I mean, I had AGPx4 and this was a PCI card. My buddy had a faster CPU,
1GB RAM to my 512, ...but I'm running a "lean" Win2Kpro and he has the
mistake called XP w/ SP2 (the death of privacy - and hopefully MS). We
had similar FPS, but mine jumped to the stratosphere with a $100 card. I
might have to miss a meal or two, or cut down a Friday night
"entertainment" for that kind of upgrade~!

Signature
ArWeJerky
JK - 24 Oct 2004 00:54 GMT
A chain is only as strong as its weakest link. To play Doom 3 very well,
one needs a fast cpu(Athlon 64 is by far the best)
http://www.anandtech.com/cpuchipsets/showdoc.aspx?i=2149&p=7
a fast video card, and plenty of fast ram.
> [top posting corrected]
> >
[quoted text clipped - 43 lines]
> --
> ArWeJerky
If youre wanting performance vs $$$, the only weak point in your system is
the gfx card. Going from 1600+ to 2600+ would be a good step, but just
remember the gfx card is the first point of lag on your system.

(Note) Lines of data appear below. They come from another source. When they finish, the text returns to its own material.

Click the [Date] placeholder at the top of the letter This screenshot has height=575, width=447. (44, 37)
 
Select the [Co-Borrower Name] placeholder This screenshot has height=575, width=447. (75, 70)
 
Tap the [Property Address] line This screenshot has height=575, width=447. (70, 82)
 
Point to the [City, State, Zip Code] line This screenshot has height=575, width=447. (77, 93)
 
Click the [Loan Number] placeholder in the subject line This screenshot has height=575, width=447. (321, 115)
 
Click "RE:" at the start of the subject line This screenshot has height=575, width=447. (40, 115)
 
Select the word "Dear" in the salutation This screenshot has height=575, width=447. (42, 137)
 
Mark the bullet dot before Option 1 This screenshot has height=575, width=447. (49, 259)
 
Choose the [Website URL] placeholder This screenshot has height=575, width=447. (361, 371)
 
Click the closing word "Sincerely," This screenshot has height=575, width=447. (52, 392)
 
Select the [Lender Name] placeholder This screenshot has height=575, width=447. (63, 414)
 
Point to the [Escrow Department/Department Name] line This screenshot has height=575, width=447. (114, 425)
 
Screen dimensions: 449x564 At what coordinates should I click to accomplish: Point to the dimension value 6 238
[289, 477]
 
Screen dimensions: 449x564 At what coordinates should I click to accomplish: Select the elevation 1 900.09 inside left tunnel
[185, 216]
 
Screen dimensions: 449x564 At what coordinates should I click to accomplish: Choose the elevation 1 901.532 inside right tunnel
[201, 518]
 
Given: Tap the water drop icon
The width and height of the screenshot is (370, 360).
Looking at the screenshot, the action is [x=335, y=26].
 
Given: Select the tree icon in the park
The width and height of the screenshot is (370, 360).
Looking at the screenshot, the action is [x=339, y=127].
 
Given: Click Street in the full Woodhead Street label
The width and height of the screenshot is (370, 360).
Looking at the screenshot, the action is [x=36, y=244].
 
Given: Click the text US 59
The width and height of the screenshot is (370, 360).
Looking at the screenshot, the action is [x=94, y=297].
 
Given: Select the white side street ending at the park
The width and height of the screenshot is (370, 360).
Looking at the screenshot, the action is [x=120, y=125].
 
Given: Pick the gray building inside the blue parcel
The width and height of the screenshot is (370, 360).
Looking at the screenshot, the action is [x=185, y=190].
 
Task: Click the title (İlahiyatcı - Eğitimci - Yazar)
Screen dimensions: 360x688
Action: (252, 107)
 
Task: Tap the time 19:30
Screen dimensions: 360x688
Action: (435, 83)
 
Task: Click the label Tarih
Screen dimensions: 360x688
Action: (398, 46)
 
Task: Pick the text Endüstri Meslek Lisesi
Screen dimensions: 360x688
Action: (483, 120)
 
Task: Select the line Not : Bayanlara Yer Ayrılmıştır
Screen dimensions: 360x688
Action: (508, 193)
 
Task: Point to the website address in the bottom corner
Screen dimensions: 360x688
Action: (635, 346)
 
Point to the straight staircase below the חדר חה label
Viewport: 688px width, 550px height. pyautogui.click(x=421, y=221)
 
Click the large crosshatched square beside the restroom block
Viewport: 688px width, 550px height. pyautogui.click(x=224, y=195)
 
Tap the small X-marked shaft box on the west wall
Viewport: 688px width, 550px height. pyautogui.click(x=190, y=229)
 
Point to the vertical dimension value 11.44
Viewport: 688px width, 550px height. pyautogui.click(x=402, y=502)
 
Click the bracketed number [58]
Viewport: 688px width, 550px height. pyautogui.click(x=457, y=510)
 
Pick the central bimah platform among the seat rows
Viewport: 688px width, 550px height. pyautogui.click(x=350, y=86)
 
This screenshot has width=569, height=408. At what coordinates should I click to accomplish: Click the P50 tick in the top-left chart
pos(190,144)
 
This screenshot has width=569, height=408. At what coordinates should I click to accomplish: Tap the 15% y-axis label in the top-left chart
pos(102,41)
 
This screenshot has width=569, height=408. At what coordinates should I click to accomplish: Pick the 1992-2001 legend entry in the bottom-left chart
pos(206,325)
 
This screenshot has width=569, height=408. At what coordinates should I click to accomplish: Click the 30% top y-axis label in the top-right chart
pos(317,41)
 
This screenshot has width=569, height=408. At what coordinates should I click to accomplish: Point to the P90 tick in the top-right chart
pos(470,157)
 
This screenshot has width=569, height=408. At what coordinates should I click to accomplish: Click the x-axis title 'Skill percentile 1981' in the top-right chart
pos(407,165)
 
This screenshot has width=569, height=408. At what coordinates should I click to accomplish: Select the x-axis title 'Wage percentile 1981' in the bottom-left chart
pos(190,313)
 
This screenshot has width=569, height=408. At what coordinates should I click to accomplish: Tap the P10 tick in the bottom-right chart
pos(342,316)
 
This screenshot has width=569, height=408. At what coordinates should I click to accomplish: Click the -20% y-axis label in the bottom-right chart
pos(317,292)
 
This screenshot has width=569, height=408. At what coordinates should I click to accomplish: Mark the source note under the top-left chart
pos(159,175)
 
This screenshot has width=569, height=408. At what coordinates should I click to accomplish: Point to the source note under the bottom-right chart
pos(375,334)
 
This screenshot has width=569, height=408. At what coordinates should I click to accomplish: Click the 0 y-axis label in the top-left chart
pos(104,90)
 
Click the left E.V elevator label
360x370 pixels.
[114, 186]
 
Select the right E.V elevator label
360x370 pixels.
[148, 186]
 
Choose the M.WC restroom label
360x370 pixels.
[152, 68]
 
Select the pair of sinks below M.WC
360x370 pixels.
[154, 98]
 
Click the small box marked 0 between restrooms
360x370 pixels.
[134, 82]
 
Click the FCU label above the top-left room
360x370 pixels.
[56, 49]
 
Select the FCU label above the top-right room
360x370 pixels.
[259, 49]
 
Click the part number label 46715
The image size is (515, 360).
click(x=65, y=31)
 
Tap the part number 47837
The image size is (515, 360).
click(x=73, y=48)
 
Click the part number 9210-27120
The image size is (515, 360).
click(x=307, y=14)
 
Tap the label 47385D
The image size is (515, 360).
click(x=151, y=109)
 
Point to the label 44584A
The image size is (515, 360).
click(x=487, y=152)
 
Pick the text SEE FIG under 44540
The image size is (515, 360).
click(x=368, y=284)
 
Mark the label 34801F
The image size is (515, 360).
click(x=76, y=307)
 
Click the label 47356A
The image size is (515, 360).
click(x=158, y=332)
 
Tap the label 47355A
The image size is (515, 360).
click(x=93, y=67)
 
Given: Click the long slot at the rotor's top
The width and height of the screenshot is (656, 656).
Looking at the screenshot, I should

>I just installed Doom 3 and found it to be a bit choppy. I knew that I was
> at the bottom of the requirements scale and was planning to upgrade.
[quoted text clipped - 9 lines]
> Is an AMD 2600 truely comparable to a Pentium 2.6?
> Thanks
*PCI-Express*
>I just installed Doom 3 and found it to be a bit choppy. I knew that I was
> at the bottom of the requirements scale and was planning to upgrade.
[quoted text clipped - 9 lines]
> Is an AMD 2600 truely comparable to a Pentium 2.6?